葵さんもまた、にっこりと素敵な笑顔で「ええ、ぜひ」
「マジっスよ! オレ、オレ、マジ待ってますからっ! なんなら、オレがそっちに行きますよ! マジで!」
ここに、ブルーフィッシュの永久なる味方が誕生した。
「……おォい、行くぜェ? 夜風がちぃっと、コタえるからな」
先に歩き出していた由美さんに促された。
一つ忘れていたが、海の世界に着いた時にはなぜか服は濡れていなかった。
が、こうして戻ってくると、当然服がびしょびしょなのである。
「由美様!」葵さんが叫んだ。
「あン?」
「姫様が、いえ、私からもですが……本当に、ありがとうございました、と」
それを聞いた由美さんはふっ、と小さく笑い
「……なんかあったら、また呼びな。――アンタ達のこたァ、嫌いじゃねェからな」
自宅に戻った俺は、夜も大分遅くなって戻ってきたこと、それにずぶ濡れになっている理由を幸子からしつこく追及された。
ついでに――一日でケータイを二台もダメにしたことで、罰金を科されるハメになったのであった。
まあ、いいや。
ブルーフィッシュ共和国復興のために寄付したと思えば、な。
また、憂鬱な月曜日がやってきた。
「達郎! もう行くの? 朝ごはんは?」
「要らん。――どーせ、つくってないんだろ?」
「そーなのよ。よくわかったわね」
……お前を親と呼ぶのは百年早かったわ。
「行ってくる!」
勢いよく家から飛び出した俺。
やや遅れ気味。三分と少々。
完全に出遅れたワケではないが、急がないとぎりぎり間に合わない可能性がある。
といって、別に寝坊をした訳じゃない。
テーブルの上に置いてあった新聞に何気なく目をやったところ、驚くべき見出しが載っていたのだ。
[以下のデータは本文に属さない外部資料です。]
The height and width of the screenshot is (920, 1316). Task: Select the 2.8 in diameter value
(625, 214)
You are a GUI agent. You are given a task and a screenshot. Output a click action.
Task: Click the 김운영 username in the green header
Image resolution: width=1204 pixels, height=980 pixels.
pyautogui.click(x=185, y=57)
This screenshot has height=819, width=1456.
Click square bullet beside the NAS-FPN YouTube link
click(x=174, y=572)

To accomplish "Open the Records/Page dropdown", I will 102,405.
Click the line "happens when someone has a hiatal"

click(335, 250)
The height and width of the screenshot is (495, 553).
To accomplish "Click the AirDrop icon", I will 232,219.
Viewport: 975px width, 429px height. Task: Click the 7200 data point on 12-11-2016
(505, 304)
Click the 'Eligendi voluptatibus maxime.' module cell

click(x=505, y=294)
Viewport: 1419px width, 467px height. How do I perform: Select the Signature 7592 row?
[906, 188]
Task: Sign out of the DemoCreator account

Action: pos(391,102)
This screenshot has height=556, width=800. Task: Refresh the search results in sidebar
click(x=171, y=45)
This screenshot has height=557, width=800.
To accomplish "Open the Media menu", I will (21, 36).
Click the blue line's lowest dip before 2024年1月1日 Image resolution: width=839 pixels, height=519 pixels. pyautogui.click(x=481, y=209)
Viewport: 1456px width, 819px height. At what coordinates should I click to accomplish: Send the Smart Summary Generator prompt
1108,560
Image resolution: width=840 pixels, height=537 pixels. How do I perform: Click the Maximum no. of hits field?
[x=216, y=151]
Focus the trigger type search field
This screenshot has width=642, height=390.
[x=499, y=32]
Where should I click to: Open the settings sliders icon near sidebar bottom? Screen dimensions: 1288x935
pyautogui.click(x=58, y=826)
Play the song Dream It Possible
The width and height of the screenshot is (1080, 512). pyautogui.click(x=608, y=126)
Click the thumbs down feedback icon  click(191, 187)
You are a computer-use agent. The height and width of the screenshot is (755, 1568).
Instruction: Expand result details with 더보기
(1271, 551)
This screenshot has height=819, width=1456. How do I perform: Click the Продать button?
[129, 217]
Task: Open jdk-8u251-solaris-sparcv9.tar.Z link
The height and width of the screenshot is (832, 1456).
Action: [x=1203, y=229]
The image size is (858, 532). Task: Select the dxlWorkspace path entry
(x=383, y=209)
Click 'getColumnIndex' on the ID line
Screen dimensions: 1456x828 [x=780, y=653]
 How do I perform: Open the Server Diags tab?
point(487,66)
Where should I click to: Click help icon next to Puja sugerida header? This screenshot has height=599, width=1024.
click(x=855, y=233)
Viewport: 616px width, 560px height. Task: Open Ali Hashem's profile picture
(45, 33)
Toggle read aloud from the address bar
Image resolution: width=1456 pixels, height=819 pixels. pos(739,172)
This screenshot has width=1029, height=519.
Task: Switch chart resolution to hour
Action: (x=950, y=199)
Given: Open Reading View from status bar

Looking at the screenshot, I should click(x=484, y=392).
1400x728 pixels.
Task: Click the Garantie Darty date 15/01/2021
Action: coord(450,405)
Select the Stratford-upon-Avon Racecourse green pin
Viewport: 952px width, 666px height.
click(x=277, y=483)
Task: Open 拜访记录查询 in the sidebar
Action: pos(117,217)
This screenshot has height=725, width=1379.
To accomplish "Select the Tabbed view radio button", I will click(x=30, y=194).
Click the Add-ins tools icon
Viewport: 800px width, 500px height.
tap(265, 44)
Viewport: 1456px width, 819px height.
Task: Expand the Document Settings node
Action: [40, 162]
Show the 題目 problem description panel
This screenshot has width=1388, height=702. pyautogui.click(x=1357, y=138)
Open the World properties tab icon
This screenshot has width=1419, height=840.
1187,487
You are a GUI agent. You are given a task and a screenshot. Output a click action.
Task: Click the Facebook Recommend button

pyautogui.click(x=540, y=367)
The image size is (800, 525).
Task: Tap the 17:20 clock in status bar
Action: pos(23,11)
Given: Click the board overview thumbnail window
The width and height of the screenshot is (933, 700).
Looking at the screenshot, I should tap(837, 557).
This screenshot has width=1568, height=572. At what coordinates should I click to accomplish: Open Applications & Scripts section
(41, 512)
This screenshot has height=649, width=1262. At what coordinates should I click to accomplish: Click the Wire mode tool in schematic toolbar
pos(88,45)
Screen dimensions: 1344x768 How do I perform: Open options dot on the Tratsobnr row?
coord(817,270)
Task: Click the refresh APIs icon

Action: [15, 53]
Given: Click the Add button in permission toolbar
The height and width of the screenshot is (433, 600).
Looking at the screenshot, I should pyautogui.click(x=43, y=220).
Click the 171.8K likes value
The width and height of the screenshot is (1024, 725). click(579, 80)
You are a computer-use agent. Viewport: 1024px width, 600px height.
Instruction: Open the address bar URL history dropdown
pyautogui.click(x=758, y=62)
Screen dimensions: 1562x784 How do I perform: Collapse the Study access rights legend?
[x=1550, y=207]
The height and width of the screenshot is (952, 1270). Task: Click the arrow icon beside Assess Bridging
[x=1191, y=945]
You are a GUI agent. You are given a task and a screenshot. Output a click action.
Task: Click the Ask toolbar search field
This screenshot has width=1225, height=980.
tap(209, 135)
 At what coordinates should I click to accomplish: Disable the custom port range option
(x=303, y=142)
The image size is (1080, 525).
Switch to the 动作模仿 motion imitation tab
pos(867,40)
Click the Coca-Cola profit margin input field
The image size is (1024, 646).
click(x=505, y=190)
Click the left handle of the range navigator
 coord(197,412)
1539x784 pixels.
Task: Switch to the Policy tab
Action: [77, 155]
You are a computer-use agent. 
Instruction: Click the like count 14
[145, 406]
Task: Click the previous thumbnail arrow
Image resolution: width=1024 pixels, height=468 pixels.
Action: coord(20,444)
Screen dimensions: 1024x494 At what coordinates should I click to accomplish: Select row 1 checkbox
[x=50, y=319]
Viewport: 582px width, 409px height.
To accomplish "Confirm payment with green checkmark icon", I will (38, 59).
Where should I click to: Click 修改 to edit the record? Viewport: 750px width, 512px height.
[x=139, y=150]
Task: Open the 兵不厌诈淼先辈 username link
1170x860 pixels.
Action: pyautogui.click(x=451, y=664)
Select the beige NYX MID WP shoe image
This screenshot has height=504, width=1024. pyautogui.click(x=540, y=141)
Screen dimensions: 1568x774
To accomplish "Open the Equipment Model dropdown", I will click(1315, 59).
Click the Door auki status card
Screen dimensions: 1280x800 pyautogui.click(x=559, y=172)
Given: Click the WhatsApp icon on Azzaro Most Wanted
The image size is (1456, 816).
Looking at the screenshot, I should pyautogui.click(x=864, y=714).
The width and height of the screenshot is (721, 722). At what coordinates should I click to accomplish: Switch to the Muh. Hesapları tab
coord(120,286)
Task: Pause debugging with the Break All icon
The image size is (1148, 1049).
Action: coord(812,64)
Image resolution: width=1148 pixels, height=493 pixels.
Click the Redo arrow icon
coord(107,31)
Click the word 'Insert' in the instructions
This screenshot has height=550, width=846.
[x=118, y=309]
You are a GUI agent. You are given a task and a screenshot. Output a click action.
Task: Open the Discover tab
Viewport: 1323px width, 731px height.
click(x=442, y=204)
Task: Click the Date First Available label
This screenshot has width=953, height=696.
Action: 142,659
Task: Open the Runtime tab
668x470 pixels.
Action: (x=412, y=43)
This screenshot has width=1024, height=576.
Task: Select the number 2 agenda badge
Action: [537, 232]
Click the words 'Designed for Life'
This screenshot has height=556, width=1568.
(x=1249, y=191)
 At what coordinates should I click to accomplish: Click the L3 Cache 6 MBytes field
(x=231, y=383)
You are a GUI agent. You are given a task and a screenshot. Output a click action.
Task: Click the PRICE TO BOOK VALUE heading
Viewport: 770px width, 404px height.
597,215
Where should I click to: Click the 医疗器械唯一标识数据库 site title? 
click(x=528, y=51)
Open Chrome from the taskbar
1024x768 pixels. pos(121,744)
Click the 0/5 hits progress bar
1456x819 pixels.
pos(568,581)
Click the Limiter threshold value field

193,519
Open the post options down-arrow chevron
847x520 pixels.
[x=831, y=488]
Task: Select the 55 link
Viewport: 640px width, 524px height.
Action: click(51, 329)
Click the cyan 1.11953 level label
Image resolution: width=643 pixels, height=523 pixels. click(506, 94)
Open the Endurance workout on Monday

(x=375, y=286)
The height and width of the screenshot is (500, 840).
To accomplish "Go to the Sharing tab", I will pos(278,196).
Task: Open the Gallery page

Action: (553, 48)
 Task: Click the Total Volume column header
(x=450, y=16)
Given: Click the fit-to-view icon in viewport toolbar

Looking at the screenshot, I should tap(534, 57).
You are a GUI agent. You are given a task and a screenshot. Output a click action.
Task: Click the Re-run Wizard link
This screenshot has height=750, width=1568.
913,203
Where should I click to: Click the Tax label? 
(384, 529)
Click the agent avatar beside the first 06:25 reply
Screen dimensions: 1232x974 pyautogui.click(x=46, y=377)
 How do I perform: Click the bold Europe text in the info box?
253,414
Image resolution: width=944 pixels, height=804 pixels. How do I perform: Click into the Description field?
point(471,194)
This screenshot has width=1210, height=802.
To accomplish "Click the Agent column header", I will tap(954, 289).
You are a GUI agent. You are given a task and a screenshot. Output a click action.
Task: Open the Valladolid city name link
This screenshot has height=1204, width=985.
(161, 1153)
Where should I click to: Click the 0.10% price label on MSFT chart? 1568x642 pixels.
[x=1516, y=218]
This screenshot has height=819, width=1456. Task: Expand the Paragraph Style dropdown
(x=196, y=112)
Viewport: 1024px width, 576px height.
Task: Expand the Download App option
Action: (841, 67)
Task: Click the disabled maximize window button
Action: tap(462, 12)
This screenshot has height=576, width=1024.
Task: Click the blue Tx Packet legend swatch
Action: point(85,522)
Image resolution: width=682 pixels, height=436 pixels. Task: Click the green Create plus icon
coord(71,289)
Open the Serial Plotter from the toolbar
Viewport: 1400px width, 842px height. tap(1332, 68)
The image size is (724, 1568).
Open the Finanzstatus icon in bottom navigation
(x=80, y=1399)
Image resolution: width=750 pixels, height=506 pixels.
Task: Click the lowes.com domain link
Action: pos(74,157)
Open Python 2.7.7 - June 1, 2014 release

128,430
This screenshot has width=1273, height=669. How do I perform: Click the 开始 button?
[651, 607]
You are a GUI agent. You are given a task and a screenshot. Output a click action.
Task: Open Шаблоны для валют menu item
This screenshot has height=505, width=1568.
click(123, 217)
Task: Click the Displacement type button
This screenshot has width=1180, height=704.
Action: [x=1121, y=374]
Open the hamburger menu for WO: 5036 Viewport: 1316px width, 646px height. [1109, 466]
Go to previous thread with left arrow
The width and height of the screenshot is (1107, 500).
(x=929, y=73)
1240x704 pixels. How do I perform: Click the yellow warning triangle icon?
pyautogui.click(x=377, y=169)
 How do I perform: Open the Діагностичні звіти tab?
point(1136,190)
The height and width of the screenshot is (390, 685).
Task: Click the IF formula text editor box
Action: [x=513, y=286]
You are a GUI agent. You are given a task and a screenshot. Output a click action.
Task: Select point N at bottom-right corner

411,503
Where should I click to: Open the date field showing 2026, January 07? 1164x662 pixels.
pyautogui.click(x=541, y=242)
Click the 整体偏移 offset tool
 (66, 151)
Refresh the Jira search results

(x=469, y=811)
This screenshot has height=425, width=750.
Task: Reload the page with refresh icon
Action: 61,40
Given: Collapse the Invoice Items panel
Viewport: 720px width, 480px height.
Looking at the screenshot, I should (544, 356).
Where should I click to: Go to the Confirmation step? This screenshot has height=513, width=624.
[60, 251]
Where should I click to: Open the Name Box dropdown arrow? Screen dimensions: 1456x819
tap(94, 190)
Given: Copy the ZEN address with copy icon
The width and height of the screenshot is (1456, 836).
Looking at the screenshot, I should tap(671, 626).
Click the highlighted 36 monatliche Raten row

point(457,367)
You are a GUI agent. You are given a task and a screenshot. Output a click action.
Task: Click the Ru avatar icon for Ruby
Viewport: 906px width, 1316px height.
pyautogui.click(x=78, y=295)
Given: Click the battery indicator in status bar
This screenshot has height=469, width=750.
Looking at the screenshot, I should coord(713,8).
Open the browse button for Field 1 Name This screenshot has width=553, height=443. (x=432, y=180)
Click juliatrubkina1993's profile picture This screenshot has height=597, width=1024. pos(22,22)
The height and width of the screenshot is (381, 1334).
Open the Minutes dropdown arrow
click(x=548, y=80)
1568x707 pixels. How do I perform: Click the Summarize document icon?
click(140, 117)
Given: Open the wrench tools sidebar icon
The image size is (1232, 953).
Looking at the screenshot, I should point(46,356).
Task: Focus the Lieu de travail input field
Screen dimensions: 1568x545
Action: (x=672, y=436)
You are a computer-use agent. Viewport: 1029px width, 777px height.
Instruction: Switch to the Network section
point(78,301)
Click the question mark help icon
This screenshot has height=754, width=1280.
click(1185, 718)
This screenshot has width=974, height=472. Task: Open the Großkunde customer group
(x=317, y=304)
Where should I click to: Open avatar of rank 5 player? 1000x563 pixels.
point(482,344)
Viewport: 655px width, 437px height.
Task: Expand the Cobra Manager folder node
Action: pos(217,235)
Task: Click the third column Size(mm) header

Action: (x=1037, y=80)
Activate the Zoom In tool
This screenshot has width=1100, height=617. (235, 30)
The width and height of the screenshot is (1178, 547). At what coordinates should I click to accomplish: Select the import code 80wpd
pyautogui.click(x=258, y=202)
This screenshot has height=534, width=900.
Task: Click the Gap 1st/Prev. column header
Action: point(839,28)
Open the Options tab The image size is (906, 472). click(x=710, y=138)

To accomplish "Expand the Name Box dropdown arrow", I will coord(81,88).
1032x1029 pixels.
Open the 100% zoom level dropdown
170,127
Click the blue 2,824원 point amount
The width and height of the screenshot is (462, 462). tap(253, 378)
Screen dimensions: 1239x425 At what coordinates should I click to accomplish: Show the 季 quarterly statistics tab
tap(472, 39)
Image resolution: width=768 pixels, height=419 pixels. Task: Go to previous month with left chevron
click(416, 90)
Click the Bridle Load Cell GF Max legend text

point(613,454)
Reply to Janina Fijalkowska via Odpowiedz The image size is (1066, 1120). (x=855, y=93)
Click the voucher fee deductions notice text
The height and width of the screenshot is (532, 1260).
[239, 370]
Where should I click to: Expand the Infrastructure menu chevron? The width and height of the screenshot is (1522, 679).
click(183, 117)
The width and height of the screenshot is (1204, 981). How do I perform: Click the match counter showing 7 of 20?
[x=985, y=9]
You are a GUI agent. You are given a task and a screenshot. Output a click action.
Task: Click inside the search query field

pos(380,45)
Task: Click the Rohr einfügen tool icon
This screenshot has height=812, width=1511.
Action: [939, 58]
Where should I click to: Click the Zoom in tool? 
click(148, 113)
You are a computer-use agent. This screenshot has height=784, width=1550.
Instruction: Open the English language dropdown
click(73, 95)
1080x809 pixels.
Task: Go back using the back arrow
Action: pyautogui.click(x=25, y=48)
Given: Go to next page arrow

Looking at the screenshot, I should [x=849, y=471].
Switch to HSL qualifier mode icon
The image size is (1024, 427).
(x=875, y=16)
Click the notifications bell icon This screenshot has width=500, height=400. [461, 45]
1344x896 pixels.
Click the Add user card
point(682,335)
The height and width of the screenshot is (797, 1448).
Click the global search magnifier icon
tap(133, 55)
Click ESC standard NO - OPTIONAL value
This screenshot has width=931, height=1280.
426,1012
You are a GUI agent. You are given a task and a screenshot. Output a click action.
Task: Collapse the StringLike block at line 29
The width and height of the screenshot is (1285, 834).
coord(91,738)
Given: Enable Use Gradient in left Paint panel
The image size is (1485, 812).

『開業間もない近海マリンミュージアム、閉鎖へ』とある。
慌てて記事に詳しく目を通してみると
『ショーの入場料と称して客から別料金を収受していたが、このショーに偽装があることに気付いた客が指摘。同施設側はこれを認めた』
確証はないが、どうやら俺のことと思って間違いないだろう。
ナーちゃんをああいう風に見世物にしたことは許せないが、まさか閉鎖にまで発展するとは。何となく、やり過ぎたようなイヤな気持ちになったが、記事には続きがあった。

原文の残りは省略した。